Back in 2015, Avenged Sevenfold notified Warner Brothers that they were leaving the label and cited the “Seven Year Rule,” which states that a personal service contract cannot last longer than seven years. Warner Brothers, however, similar to other record labels, requires their artists to deliver a certain amount of albums before they can exit their contract. Avenged Sevenfold’s contract held them responsible for five studio albums and a several live ones.
“We’ve realized this battle is bigger than just us,” said singer Matt Sanders (aka M. Shadows). “We’re fighting so that all musical artists have the same rights everyone else has. It’s not like we wanted to be here, but we are down for the fight.”
There have been several other similar lawsuits in the industry, such as with Thirty Seconds To Mars, but they were all settled before reaching court. If Avenged Sevenfold loses, they may have to cough up $5 to $10 million. If they win, it would be a huge success for not only them, but other artists who have been under the same contract for longer than seven years.

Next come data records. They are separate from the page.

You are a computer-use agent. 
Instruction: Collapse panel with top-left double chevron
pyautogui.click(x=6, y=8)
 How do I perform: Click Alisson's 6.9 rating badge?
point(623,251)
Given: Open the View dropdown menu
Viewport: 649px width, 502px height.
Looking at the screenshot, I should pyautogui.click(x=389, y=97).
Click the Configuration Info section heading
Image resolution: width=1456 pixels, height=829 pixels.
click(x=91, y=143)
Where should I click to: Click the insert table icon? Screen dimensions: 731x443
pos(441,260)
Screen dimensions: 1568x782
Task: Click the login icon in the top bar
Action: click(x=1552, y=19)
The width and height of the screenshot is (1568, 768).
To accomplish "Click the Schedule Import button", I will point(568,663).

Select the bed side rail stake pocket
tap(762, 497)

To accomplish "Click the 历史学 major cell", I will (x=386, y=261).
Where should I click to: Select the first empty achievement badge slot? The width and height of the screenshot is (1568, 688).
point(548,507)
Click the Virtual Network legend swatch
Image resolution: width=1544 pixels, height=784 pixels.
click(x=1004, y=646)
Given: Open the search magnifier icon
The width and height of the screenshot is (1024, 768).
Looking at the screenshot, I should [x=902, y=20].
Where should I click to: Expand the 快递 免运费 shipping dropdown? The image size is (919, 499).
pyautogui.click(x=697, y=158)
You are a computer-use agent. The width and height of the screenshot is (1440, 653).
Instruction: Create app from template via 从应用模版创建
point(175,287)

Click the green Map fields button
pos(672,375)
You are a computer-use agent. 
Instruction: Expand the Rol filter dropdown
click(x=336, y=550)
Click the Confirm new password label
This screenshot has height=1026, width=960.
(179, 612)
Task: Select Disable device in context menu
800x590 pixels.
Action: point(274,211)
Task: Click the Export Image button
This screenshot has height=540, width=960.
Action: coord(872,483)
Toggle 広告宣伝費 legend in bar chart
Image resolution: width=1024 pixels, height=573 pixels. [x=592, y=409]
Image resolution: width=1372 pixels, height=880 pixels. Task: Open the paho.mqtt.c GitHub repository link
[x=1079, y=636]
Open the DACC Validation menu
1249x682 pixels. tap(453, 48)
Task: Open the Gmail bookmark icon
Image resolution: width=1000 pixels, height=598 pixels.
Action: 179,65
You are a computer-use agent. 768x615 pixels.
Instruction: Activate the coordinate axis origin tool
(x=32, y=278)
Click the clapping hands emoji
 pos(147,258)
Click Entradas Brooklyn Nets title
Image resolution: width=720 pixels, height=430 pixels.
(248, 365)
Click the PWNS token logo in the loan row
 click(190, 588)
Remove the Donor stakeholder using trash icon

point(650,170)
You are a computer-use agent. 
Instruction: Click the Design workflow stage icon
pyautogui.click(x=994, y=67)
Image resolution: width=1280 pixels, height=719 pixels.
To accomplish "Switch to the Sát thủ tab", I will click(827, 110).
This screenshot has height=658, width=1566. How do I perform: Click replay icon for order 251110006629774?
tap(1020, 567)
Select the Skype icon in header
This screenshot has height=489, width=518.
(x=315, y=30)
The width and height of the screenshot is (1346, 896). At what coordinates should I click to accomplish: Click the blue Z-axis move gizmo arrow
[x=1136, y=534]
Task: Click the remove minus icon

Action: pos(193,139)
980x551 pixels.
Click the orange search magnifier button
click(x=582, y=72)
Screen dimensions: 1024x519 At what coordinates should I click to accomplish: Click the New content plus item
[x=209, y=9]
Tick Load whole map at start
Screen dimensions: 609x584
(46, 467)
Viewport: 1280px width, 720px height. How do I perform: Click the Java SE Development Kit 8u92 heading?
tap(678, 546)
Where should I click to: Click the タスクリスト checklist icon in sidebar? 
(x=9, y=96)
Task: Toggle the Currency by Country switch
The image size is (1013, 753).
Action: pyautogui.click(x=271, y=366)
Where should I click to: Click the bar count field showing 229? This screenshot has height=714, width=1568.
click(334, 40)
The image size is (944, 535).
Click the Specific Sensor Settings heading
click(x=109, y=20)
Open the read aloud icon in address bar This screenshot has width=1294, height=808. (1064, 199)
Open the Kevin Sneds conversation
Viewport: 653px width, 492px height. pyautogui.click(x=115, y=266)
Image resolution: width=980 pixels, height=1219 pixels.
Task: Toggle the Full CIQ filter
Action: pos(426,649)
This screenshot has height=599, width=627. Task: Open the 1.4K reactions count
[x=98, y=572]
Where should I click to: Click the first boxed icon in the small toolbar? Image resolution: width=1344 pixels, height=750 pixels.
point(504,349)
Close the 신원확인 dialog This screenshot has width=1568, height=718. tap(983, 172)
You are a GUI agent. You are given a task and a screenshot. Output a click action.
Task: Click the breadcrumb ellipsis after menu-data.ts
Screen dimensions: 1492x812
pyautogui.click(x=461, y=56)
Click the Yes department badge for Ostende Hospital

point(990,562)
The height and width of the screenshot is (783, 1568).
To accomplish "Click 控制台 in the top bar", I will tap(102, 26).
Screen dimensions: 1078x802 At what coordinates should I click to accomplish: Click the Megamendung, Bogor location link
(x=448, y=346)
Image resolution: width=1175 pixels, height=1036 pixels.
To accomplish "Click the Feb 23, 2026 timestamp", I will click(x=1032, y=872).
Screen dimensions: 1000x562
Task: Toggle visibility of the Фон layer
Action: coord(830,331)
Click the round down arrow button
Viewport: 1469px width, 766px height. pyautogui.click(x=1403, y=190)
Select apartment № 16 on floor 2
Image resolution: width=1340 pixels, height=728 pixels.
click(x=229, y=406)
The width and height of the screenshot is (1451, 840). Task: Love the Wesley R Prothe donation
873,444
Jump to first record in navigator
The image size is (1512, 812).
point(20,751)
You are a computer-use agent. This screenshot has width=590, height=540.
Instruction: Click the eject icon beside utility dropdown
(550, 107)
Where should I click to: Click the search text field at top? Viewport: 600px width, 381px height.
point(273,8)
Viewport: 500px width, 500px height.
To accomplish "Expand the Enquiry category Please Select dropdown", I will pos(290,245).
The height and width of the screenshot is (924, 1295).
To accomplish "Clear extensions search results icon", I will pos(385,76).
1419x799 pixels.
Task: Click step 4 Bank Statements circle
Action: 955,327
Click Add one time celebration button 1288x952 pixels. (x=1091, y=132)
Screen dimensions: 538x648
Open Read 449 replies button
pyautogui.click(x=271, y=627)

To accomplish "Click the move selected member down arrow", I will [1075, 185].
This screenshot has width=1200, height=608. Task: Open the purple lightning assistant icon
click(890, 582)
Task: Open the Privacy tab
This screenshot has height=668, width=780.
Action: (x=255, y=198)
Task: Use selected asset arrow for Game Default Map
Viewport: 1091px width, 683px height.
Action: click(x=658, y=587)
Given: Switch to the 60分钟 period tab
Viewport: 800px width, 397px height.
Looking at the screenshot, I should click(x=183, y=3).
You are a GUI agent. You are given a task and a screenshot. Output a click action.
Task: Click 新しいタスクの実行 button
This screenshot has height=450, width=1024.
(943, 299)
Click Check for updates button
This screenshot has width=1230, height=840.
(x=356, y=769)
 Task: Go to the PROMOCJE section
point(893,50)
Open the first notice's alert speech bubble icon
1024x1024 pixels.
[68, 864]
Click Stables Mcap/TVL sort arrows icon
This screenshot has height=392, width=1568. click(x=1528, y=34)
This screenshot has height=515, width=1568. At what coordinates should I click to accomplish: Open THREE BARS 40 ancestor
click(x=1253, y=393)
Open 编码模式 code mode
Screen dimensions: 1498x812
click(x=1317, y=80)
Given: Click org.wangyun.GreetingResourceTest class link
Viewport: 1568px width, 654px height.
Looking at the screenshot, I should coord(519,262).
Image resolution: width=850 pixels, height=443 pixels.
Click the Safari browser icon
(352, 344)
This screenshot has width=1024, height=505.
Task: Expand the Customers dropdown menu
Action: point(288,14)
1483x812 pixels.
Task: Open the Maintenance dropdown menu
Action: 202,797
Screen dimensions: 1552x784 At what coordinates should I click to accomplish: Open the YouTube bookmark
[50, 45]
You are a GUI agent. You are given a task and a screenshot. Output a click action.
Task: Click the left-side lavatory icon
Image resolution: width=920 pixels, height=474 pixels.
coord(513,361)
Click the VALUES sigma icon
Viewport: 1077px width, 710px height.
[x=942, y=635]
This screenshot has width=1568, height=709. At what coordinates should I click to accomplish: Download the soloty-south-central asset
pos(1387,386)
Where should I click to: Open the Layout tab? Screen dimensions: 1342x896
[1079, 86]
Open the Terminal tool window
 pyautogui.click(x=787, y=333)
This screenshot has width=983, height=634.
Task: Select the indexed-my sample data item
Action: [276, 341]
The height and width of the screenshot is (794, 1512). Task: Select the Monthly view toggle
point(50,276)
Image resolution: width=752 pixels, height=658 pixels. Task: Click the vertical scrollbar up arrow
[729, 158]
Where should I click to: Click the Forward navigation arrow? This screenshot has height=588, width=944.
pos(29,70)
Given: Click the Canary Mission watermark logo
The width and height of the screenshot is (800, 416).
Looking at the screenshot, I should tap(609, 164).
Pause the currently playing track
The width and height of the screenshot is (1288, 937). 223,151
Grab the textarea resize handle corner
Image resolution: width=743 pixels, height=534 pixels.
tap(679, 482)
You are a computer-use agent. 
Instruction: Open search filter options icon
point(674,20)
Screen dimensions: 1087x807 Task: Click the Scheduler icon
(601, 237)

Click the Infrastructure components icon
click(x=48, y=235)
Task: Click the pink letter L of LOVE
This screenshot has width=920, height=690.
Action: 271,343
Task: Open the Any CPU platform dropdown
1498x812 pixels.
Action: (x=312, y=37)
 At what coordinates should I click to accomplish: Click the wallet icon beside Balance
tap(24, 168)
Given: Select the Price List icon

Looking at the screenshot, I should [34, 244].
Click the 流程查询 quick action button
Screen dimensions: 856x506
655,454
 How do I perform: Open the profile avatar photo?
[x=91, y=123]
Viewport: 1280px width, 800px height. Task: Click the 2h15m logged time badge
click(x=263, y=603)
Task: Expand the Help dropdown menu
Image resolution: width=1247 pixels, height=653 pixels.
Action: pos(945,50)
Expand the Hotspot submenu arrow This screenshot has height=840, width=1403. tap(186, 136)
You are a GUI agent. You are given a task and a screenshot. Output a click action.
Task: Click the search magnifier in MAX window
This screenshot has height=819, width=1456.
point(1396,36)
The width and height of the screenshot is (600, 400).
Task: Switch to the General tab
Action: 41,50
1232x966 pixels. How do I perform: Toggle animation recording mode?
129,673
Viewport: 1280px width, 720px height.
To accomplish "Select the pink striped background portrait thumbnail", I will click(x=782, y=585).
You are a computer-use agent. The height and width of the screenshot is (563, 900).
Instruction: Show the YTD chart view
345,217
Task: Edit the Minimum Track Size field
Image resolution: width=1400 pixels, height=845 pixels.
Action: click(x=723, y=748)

The heavy metal group’s argument will revolve around the fact that WBR is supposed to focus on promotion for the artists they represent, but only proves to do so with pop and legacy artists.
“The trial will include a referendum on how ineffective WBR is in promoting rock records,” said Howard King, the groups’s attorney.
Music industry analyst Bob Lefsetz who will be testifying for Avenged Sevenfold also included, “If you are not in one of those two niches, does that behoove you to be with a label? You are giving up a big percentage of revenue and tying yourself. The only reason you’d do that is if they can promote you. And if you look at their relative reach, it’s de minimis.”